[WHAT YOU NEED TO DO]
**1.** From the piece on the Catherine Belton lawsuit, write out the passage word for word, beginning at the words "The lawsuit brought" and stopping after "action and legislation.".
**2.** According to the piece on the Catherine Belton lawsuit, which organization held a discussion at which Belton explained her book?

[PROVIDED TEXT]
---*---

The lawsuit brought against Catherine Belton, a British investigative journalist, by four Russian oligarchs and a Russian state company has not attracted enough attention from the media and politicians in the European Union. This indifference is a fault. This desire for intimidation, often referred to as SLAPP (strategic lawsuit against public participation), is not necessarily unique, nor is it restricted to the Russian regime and entities directly or indirectly linked to it. As the European Parliament considers, more broadly, how to legally prevent such proceedings that seek to silence investigative journalists, civil society groups and whistleblowers, there is an urgent need for action and legislation.
Catherine Belton is a British investigative journalist, long-time Moscow correspondent for the Financial Times, and author of Putin’s People. How the KGB Took Back Russia and Then Took on the West, published in 2020. This 624-page, impeccably sourced book, the most important in recent years on the Putin system, was noted as the essay of the year by The Economist, the Financial Times, The New Statesman and The Telegraph. What has to be called an investigative masterpiece has been the subject of glowing reviews by Anne Applebaum (The Atlantic), Luke Harding (The Guardian), Howard Amos (Foreign Policy) and Jennifer Slazai (The New York Times), among others. Catherine Belton has also explained her book, in particular at a discussion organized by the Carnegie Endowment. While no one should deal with Russia without having read it, it has not yet been translated into French and German incomprehensibly (an Italian translation is available).

---*---

[DATA EXCERPT]

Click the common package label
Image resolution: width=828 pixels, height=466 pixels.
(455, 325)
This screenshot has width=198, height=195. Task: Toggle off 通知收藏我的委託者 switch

---*---

[PROBLEM SOLUTIONS]
**1.**
The lawsuit brought against Catherine Belton, a British investigative journalist, by four Russian oligarchs and a Russian state company has not attracted enough attention from the media and politicians in the European Union. This indifference is a fault. This desire for intimidation, often referred to as SLAPP (strategic lawsuit against public participation), is not necessarily unique, nor is it restricted to the Russian regime and entities directly or indirectly linked to it. As the European Parliament considers, more broadly, how to legally prevent such proceedings that seek to silence investigative journalists, civil society groups and whistleblowers, there is an urgent need for action and legislation.

**2.** The Carnegie Endowment.